Problem to solve
Rewrite all of these lines, changing "converter window" to "editor window" and leaving everything else the same.

Given data
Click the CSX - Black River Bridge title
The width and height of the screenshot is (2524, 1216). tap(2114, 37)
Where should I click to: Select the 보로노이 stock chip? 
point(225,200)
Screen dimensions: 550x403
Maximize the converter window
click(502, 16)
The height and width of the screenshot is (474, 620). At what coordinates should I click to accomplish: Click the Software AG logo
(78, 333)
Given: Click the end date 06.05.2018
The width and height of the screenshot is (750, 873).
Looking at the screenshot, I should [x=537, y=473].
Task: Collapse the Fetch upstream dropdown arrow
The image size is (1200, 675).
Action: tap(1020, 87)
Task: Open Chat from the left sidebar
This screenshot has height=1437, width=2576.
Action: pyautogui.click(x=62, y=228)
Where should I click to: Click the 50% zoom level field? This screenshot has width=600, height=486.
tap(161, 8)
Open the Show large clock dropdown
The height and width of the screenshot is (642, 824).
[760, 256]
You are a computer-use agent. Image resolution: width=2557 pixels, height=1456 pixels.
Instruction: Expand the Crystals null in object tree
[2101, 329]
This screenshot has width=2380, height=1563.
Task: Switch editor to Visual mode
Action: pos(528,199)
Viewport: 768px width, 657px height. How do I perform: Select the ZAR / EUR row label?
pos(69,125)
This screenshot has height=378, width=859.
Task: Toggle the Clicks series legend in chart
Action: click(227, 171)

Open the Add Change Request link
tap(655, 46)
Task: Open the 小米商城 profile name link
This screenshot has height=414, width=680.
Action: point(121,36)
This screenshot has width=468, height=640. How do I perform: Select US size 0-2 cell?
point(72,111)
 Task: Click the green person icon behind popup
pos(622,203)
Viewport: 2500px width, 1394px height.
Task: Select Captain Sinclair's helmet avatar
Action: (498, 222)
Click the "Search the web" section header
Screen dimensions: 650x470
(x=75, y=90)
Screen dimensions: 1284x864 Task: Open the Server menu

Result of the exercise
Click the CSX - Black River Bridge title
The width and height of the screenshot is (2524, 1216). tap(2114, 37)
Where should I click to: Select the 보로노이 stock chip? 
point(225,200)
Screen dimensions: 550x403
Maximize the editor window
click(502, 16)
The height and width of the screenshot is (474, 620). At what coordinates should I click to accomplish: Click the Software AG logo
(78, 333)
Given: Click the end date 06.05.2018
The width and height of the screenshot is (750, 873).
Looking at the screenshot, I should [x=537, y=473].
Task: Collapse the Fetch upstream dropdown arrow
The image size is (1200, 675).
Action: tap(1020, 87)
Task: Open Chat from the left sidebar
This screenshot has height=1437, width=2576.
Action: pyautogui.click(x=62, y=228)
Where should I click to: Click the 50% zoom level field? This screenshot has width=600, height=486.
tap(161, 8)
Open the Show large clock dropdown
The height and width of the screenshot is (642, 824).
[760, 256]
You are a computer-use agent. Image resolution: width=2557 pixels, height=1456 pixels.
Instruction: Expand the Crystals null in object tree
[2101, 329]
This screenshot has width=2380, height=1563.
Task: Switch editor to Visual mode
Action: pos(528,199)
Viewport: 768px width, 657px height. How do I perform: Select the ZAR / EUR row label?
pos(69,125)
This screenshot has height=378, width=859.
Task: Toggle the Clicks series legend in chart
Action: click(227, 171)

Open the Add Change Request link
tap(655, 46)
Task: Open the 小米商城 profile name link
This screenshot has height=414, width=680.
Action: point(121,36)
This screenshot has width=468, height=640. How do I perform: Select US size 0-2 cell?
point(72,111)
 Task: Click the green person icon behind popup
pos(622,203)
Viewport: 2500px width, 1394px height.
Task: Select Captain Sinclair's helmet avatar
Action: (498, 222)
Click the "Search the web" section header
Screen dimensions: 650x470
(x=75, y=90)
Screen dimensions: 1284x864 Task: Open the Server menu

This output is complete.